The Prime Minister met and lunched with President Obama and Mexican president Felipe Calderon today at the White House. At the press conference in the Rose Garden afterward, he was asked about trade and his views of Obama’s leadership on foreign policy. Keystone XL and the oil sands were not mentioned. But the issue took center stage later when Harper made participated in a one-hour question-and-answer interview with former Democratic congresswoman, Jane Harman, who now heads the Woodrow Wilson Center, a think-tank in Washington, home to the Canada Institute, [link corrected] which organized the event.
While the Obama administration continues to consider whether to permit the Keystone XL pipeline from Alberta to the Gulf Coast, the prime minister made some of the toughest energy remarks that I’ve heard him aim at a US audience.

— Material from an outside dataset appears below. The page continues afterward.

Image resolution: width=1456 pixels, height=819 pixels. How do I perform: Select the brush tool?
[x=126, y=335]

His bottom-line to the Washington audience seemed to be:
1) Canada’s primary interest is not contributing “North American energy self-sufficiency” but to diversifying markets for Canadian oil exports;
2) Canadian producers receive a discounted price for their oil because they are “captive suppliers” and therefore Canada cannot “afford” to keep the US as its only market.

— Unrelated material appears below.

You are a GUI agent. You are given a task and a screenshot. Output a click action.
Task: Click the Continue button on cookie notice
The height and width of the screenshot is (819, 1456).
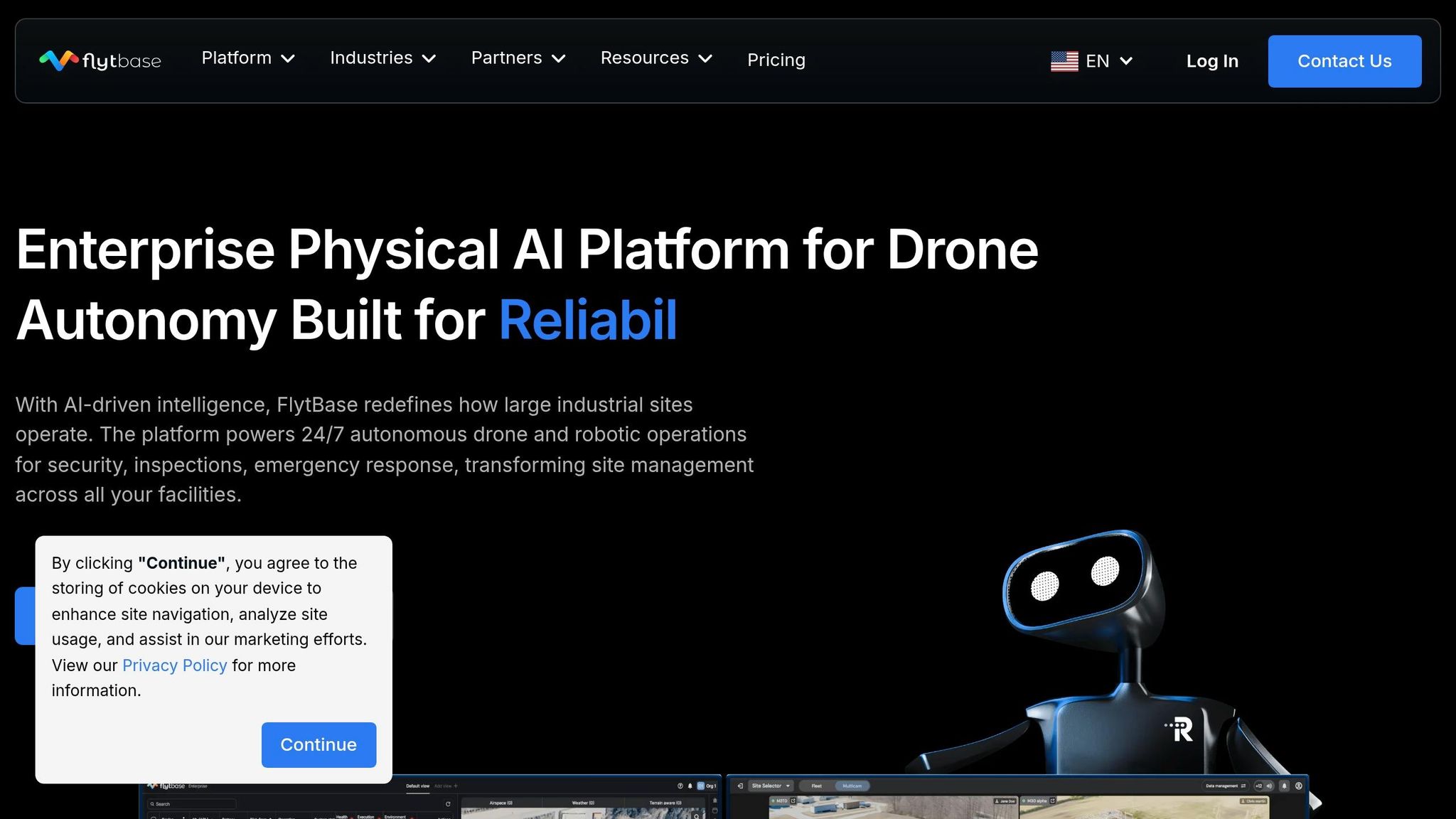pyautogui.click(x=318, y=744)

3) His government intends to build a pipeline to the West Coast to enable exports to Asia regardless of whether or not the Keystone XL pipeline gets approved.

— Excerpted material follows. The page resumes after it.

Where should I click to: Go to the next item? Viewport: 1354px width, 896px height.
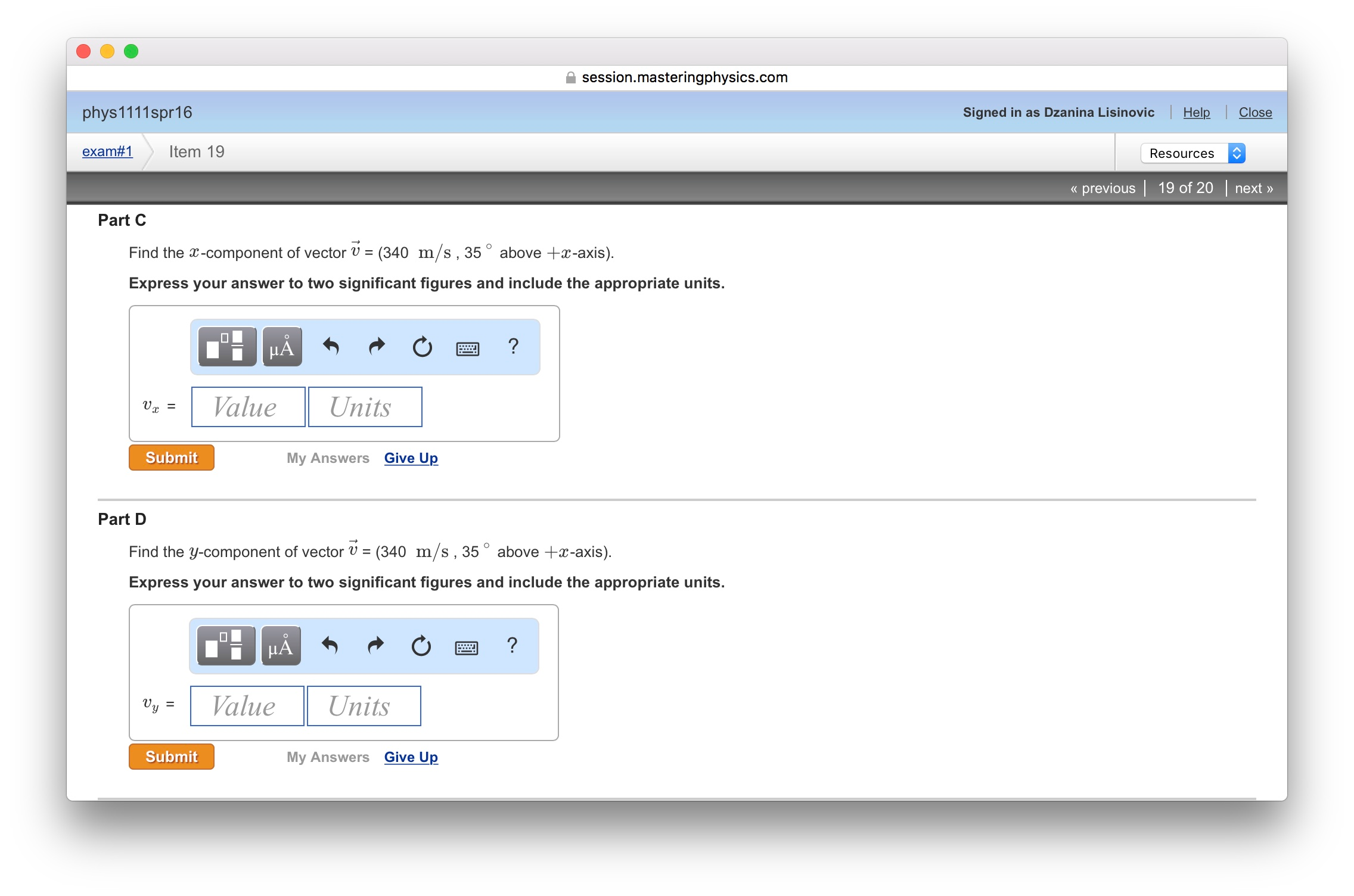click(1253, 188)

Harman asked whether Harper could see Canada and Mexico contributing to a situation where North American could achieve energy “security” or “self-sufficiency” and independent from Middle Eastern oil. [See my magazine story on the prospects for this here.]
Half-way through his answer, Harper said this:
I’ve got to say that Canada’s interests here are a little bit different, and particularly—I might as well be frank with you—in light of the interim decision on Keystone. What it really has highlighted for Canada is that our issue when it comes to energy and energy security is not North American self-sufficiency; our energy issue is a necessity of diversifying our energy export markets.
We cannot be, as a country, in a situation where really our one and, in many cases, almost only energy partner could say no to our energy products. We just cannot be in that kind of position.
And the truth of the matter is that when it comes to oil in particular, we do face a significant discount in the marketplace because of the fact that we’re a captive supplier.
So we have made it clear to the people of Canada one of our national priorities is to make sure that we have the infrastructure and the capacity to export our energy products outside of North America. Now, look, we’re still going to be a major supplier to the United States. It’ll be a long time, if ever, before the United States isn’t our number one export market. But for us, the United States cannot be our only export market. That is not in our interests either commercially or even, as I say, in terms of price.
And Harper had this to say about the limits on the special Canada-US relationship overall:
Look, I’m a strong and firm believer in not just the economic importance of our relationship, but the security importance and the importance of the United States in the world, but we cannot take this to the point where we are creating risk in significant economic penalty to the Canadian economy. And to not diversify to Asia when Asia is the growing part of the world just simply makes no sense to Canada.
On Keystone XL specifically, Harper also said: “President Obama has told me repeatedly that this decision will ultimately be made on the basis of its merits, and I have no reason not to believe him on that.”